What a difference a day makes! Tuesday night was the longest, coldest night of my life, and Wednesday turned to pure joy when the power returned at dinner time.

I hope no one ever has to go through that again, and I really hope those who are still suffering get the relief they deserve ASAP.
 
One problem the TTC had was that the ice storm happened Sunday morning, when the streetcars were mostly on Blue Night schedules. That meant streetcars on only a couple of routes and at 15 or 30 minute headways. If it happened during the day, the streetcars would have been more frequent and would have helped by clearing the ice build-up as they passed under.
 
Power finally at 6:40 am this morning, Christmas day dinner was out of cans and warmed with tea light candles. The final total of food lost is on ongoing.
 
Today there was freshly fallen snow... on top the ice that is still on the trees and everything else. That means more broken branches and power disruptions.

The forecast calls for above freezing temperature (+3°) by this weekend. Hopefully, that will melt the ice on the branches. However, some of those branches are being held up by the ice, so even the higher temperatures may let the weakened branches give up and fall.
 
What a difference a day makes! Tuesday night was the longest, coldest night of my life, and Wednesday turned to pure joy when the power returned at dinner time.

I hope no one ever has to go through that again, and I really hope those who are still suffering get the relief they deserve ASAP
Goes to show how modern society has to come to rely on electricity. Now imagine a power failure that lasts for 30 days or so.

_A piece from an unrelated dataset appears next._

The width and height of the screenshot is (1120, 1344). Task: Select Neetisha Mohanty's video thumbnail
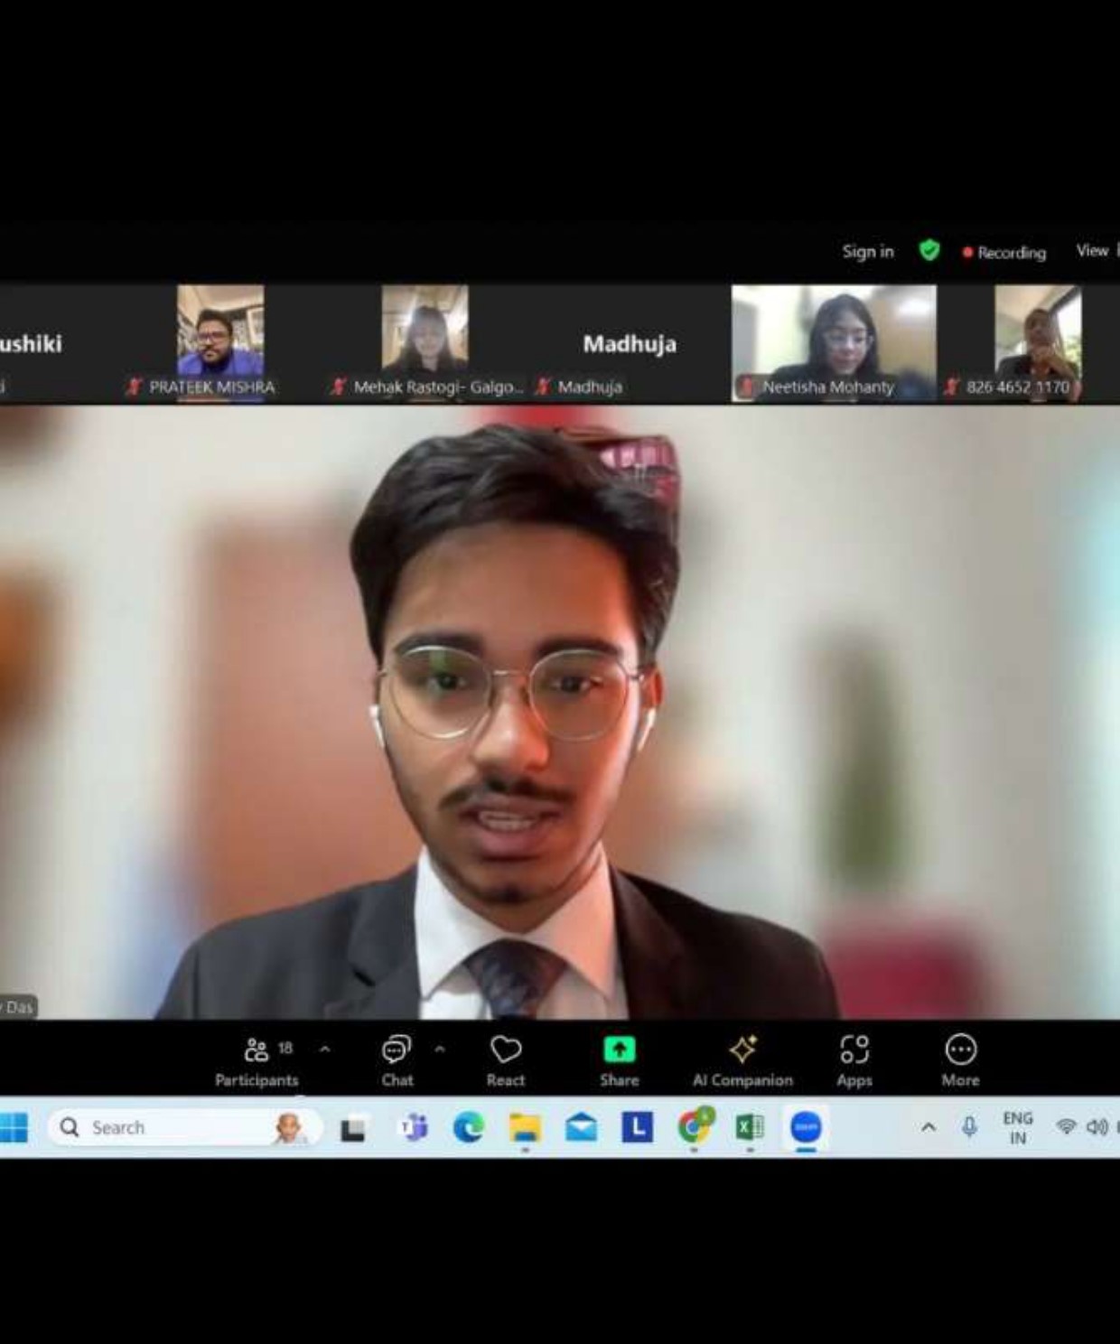click(833, 341)
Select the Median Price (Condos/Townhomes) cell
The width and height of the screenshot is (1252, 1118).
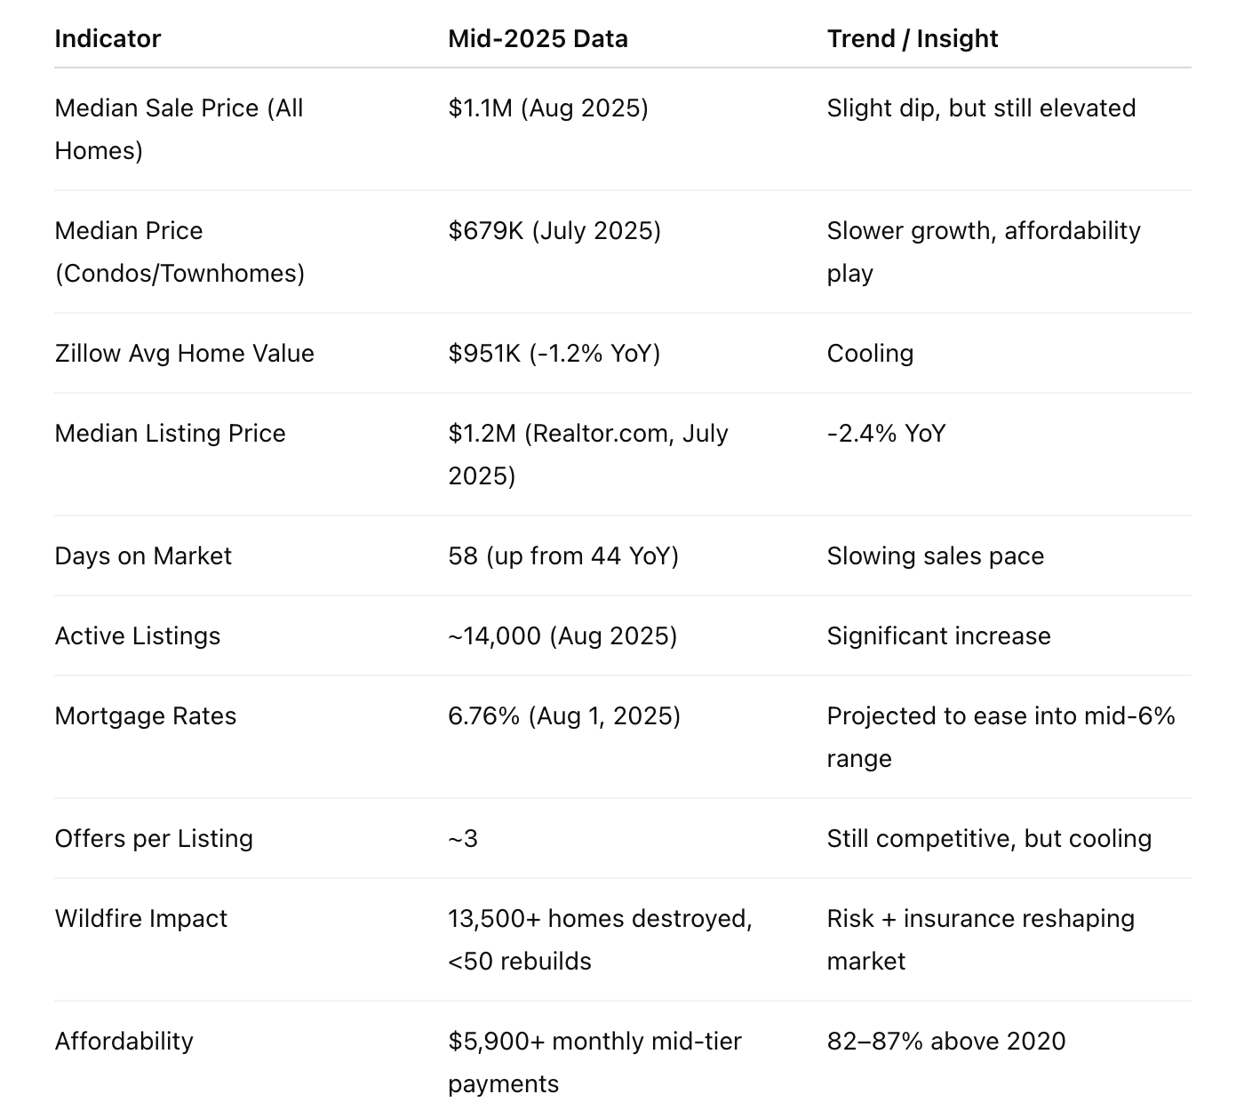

It would be a complete breakdown of society, complete with riots, murders and plunder
 
Still no power on my side street in Scarborough, getting by fine elsewhere,

All the surrounding streets have power and it couldn't take more than a few minutes to get my street back on as there is no damage to the wires.
 
I'm doing a survey on high-rise emergency preparedness for my master's project and this would be an ideal time to participate in the survey!!! It only takes between 5-8 minutes, but I would be sincerely grateful if you can help me out and do it!

http://fluidsurveys.com/s/preparedness/

Hi. I will do your survey but would love to know more. I am on my condo board and, all things considered, we fared very well, despite the fact that previous boards put NOTHING in place. The current board, 4/5 members were elected or appointed this year, scrambled since losing power at 4 a.m. on Sunday. It came back Tuesday afternoon. Could you please message me with contact info? We will be nailing down a contingency plan very soon and any input you can give would be great. Thanks!
 
It is now time to push and push for the wholesale burial of our electrical infrastructure. Montreal and most of Quebec did the same after the 1998 ice storm and we should follow their lead.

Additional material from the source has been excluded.